I agree with the previous answers but I have one remark to add.
If you want to add more information to the relation and allow more relations between the same two entities you need option one.
For example if you want to track all the times user 1 has used widget 664 in the userwidget table the userid and widgetid isn't unique anymore.
What is the benefit of a primary key in this scenario? Consider the option of no primary key:
UserWidgets3: WidgetID (FK), UserID (FK)
If you want uniqueness then use either the compound key (UserWidgets2) or a uniqueness constraint.
The usual performance advantage of having a primary key is that you often query the table by the primary key, which is fast. In the case of many-to-many tables you don't usually query by the primary key so there is no performance benefit. Many-to-many tables are queried by their foreign keys, so you should consider adding indexes on WidgetID and UserID.

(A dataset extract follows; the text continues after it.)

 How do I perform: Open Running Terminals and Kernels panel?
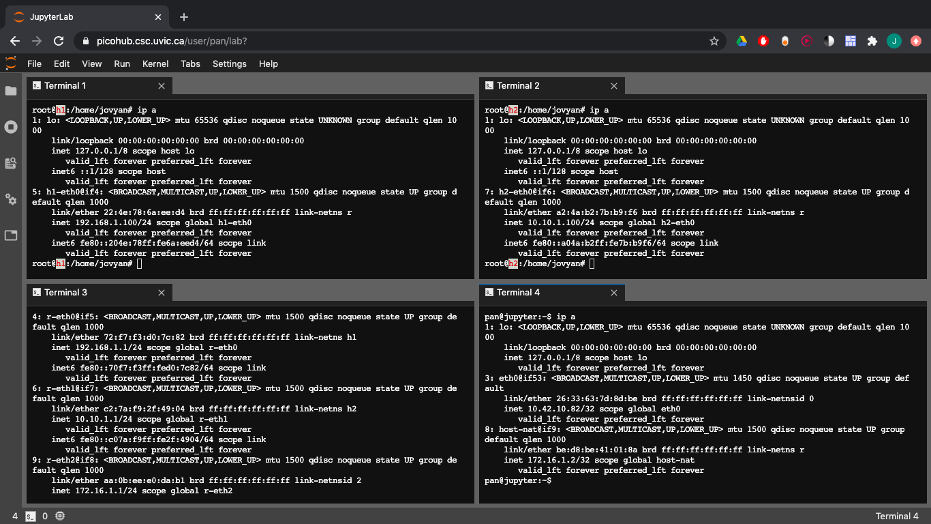(x=11, y=127)
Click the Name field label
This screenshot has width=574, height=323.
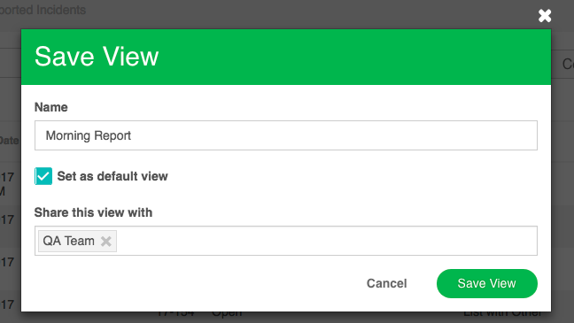pyautogui.click(x=50, y=107)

Option 2 is the correct answer, unless you have a really good reason to add a surrogate numeric key (which you have done in option 1).
Surrogate numeric key columns are not 'primary keys'. Primary keys are technically one of the combination of columns that uniquely identify a record within a table.

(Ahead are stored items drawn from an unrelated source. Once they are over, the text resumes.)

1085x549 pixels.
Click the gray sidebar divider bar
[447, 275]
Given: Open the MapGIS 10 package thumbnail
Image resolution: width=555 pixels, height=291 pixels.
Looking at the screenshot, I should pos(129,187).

Anyone building a database should read this article http://it.toolbox.com/blogs/database-soup/primary-keyvil-part-i-7327 by Josh Berkus to understand the difference between surrogate numeric key columns and primary keys.

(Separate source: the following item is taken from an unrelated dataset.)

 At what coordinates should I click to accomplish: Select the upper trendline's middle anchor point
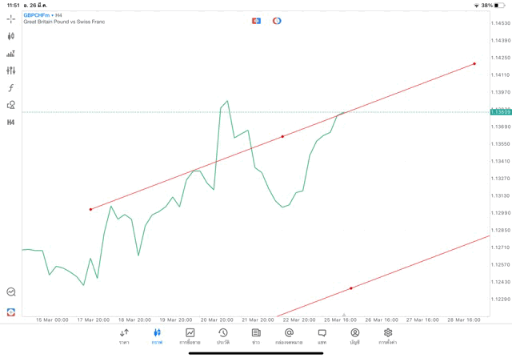282,137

In my experience the only real reason to add a surrogate numeric key to your table is if your primary key is a compound key and needs to be used as a foreign key reference in another table. Only then should you even think to add an extra column to the table.
Whenever I see a database structure where every table has an 'id' column the chances are it has been designed by someone who doesn't appreciate the relational model and it will invariably display one or more of the problems identified in Josh's article.
I would go with both.
Hear me out:
The compound key is obviously the nice, correct way to go in so far as reflecting the meaning of your data goes. No question.
However: I have had all sorts of trouble making hibernate work properly unless you use a single generated primary key - a surrogate key.
So I would use a logical and physical data model. The logical one has the compound key. The physical model - which implements the logical model - has the surrogate key and foreign keys.
Since each User-Widget combination is unique, you should represent that in your table by making the combination unique. In other words, go with option 2. Otherwise you may have two entries with the same widget and user IDs but different user-widget IDs.
The userwidgetid in the first table is not needed, as like you said the uniqueness comes from the combination of the widgetid and the userid.
I would use the second table, keep the foriegn keys and add a unique index on widgetid and userid.
So:
userwidgets( widgetid(fk), userid(fk),
unique_index(widgetid, userid)
)
There is some preformance gain in not having the extra primary key, as the database would not need to calculate the index for the key. In the above model though this index (through the unique_index) is still calculated, but I believe that this is easier to understand.